Companies should pay to dispose of their waste

Cleaning up after yourself: It's a simple idea.

Jeff vonKaenel is the president, CEO and majority owner of the News & Review newspapers in Sacramento, Chico and Reno.
To read more about how California is leading the way in making producers responsible for end-of-life product management, read Heidi Sandborn's article at tinyurl.com/ProductRecycling.

It's a simple idea: Companies that create waste should pay to clean up that waste.

Companies that produce computers, or chemicals, or cars, or pharmaceutical drugs, should pay the costs of recycling or disposing of the products. This is already being required in many European countries. But not always in the United States.

Not surprisingly, American companies would rather have the taxpayers pay for this process. But there are many benefits to requiring companies to recycle their own products. Once the companies have to pay to dispose of used products, they find innovative ways to make them less harmful and more recyclable.

If it costs a few dollars more to make a washing machine that later can be easily disassembled for parts, then the company will only benefit if they are paying the cost of recycling the washing machine.

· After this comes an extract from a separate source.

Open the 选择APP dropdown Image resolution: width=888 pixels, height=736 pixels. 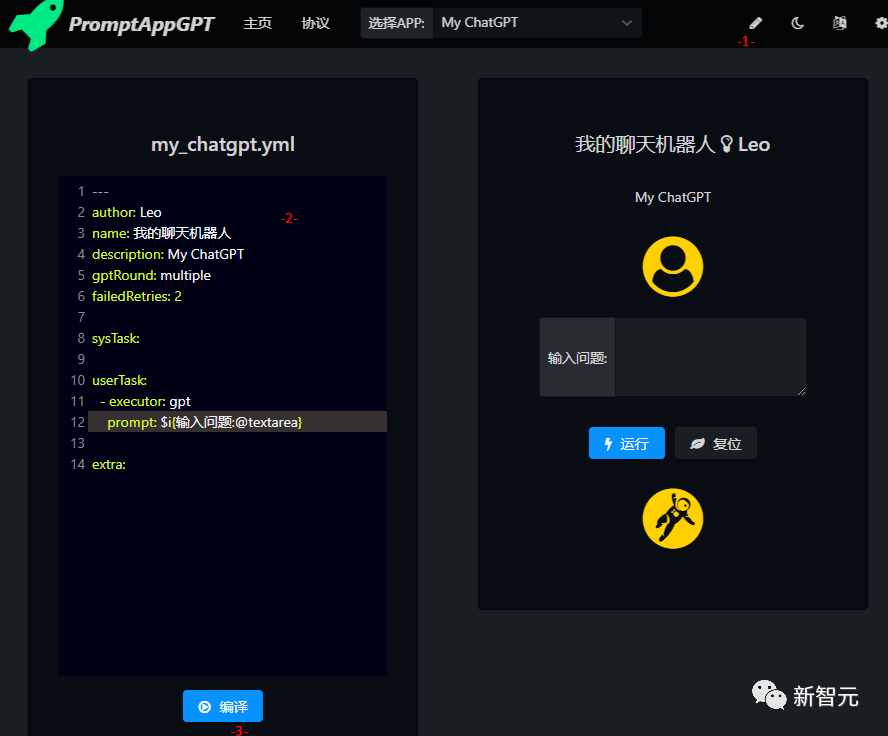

If a company uses less toxic but slightly more expensive chemicals, they will only benefit if they have to pay the cost of taking those hazardous chemicals out of the waste stream.

Americans take a lot of prescription drugs, and Americans store and dispose of a lot of unused prescription drugs. These unused drugs are both environmental and public-health menaces. If flushed down the toilet, they can pollute our water. And there are numerous cases of children becoming addicted to prescription drugs they’ve stolen from their parents, as well as thieves stealing drugs from bathroom medicine cabinets at real estate open houses.

Copying a successful Canadian program, Alameda County proposed a plan that would enable people to drop off their unused drugs at local pharmacies. This plan would be paid for by a small fee imposed upon the pharmaceutical companies. However, the pharmaceutical companies sued Alameda County, charging that this take-back program, which costs virtually nothing to run in Canada, would massively increase drug prices in America. Fortunately, after an extended legal battle, Alameda County prevailed.

Now California counties such as San Francisco, Marin, Santa Clara and others are developing similar plans allowing individuals to drop off their unused pharmaceutical drugs at local pharmacies. Oregon is investigating a similar program. California counties have shown environmental leadership with these plans, which could now roll out across the country.

Our local Sacramento Congressman Ami Bera is sponsoring a bill called the Dispose Responsibly of Your Pills Act, which would establish an annual $2.5 million federal grant program to fund pilot programs. Bera’s bill is nice, but it does not provide funding to solve the problem on an ongoing basis.

Bera has no recommendations for where ongoing funding should come from, suggesting that each county figure this out independently.

We should push for nationwide implementation of a solution like the one being developed in Alameda County, creating an industry-funded phramaceutical drug take-back program.

Companies cleaning up after themselves: It’s a simple idea.